## START
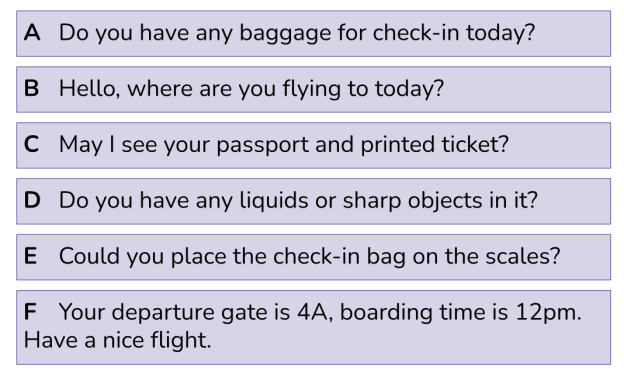624x380 pixels.
Task: Click the bold letter E label
Action: [x=31, y=256]
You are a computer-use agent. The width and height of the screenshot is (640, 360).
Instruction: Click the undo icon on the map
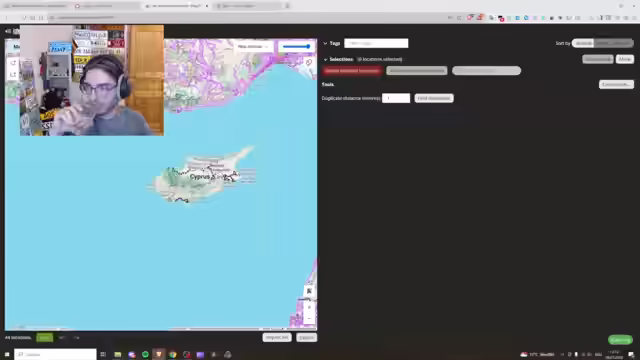coord(13,63)
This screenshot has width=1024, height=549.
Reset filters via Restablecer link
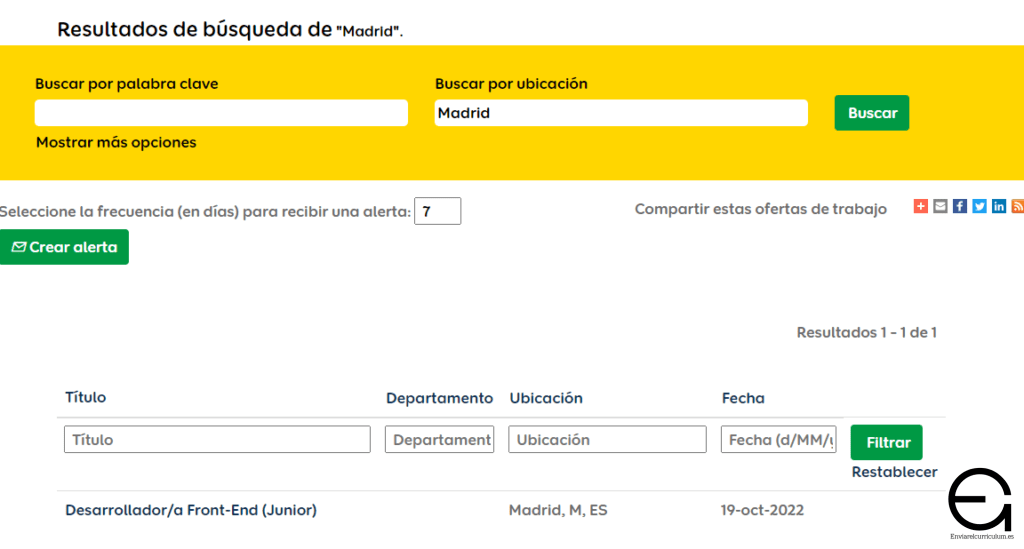point(894,472)
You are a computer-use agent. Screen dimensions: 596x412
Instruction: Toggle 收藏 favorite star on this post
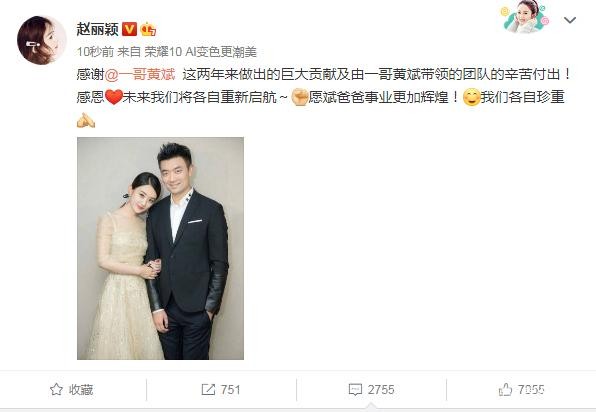pos(56,390)
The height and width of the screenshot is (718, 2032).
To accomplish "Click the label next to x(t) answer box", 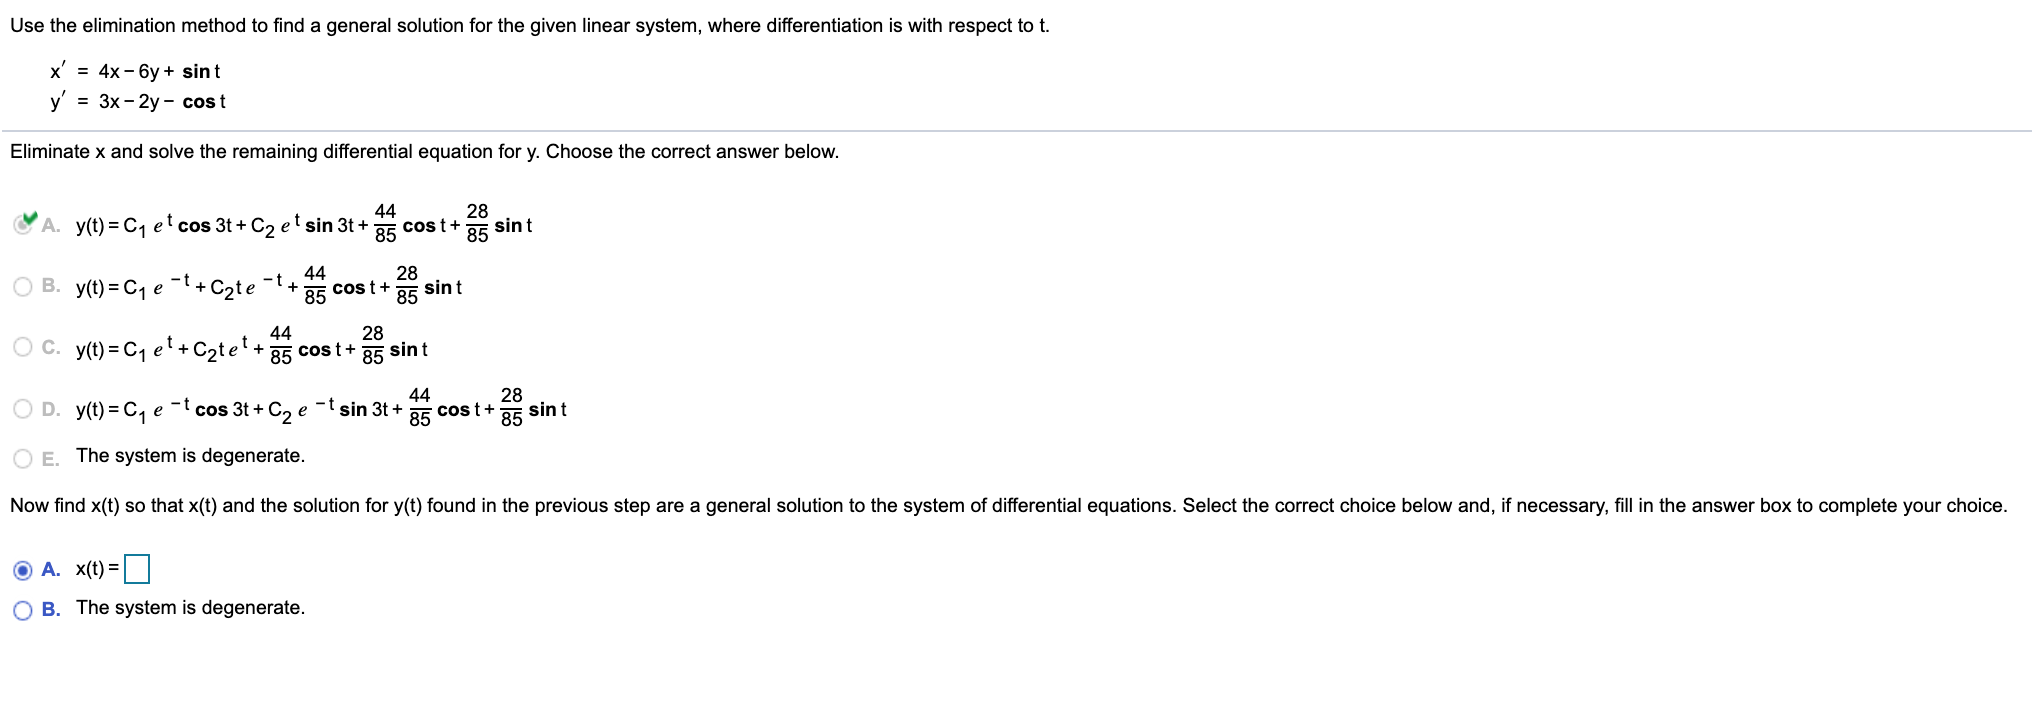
## END
• _Short problem_
Recast every line of the records above as a JSON list of strings, one string per line, omitting blank lines and leaving the pictures out.

• _The answer_
[
  "624x380 pixels.",
  "Task: Click the bold letter E label",
  "Action: [x=31, y=256]",
  "You are a computer-use agent. The width and height of the screenshot is (640, 360).",
  "Instruction: Click the undo icon on the map",
  "coord(13,63)",
  "This screenshot has width=1024, height=549.",
  "Reset filters via Restablecer link",
  "point(894,472)",
  "You are a computer-use agent. Screen dimensions: 596x412",
  "Instruction: Toggle 收藏 favorite star on this post",
  "pos(56,390)",
  "The height and width of the screenshot is (718, 2032).",
  "To accomplish \"Click the label next to x(t) answer box\", "
]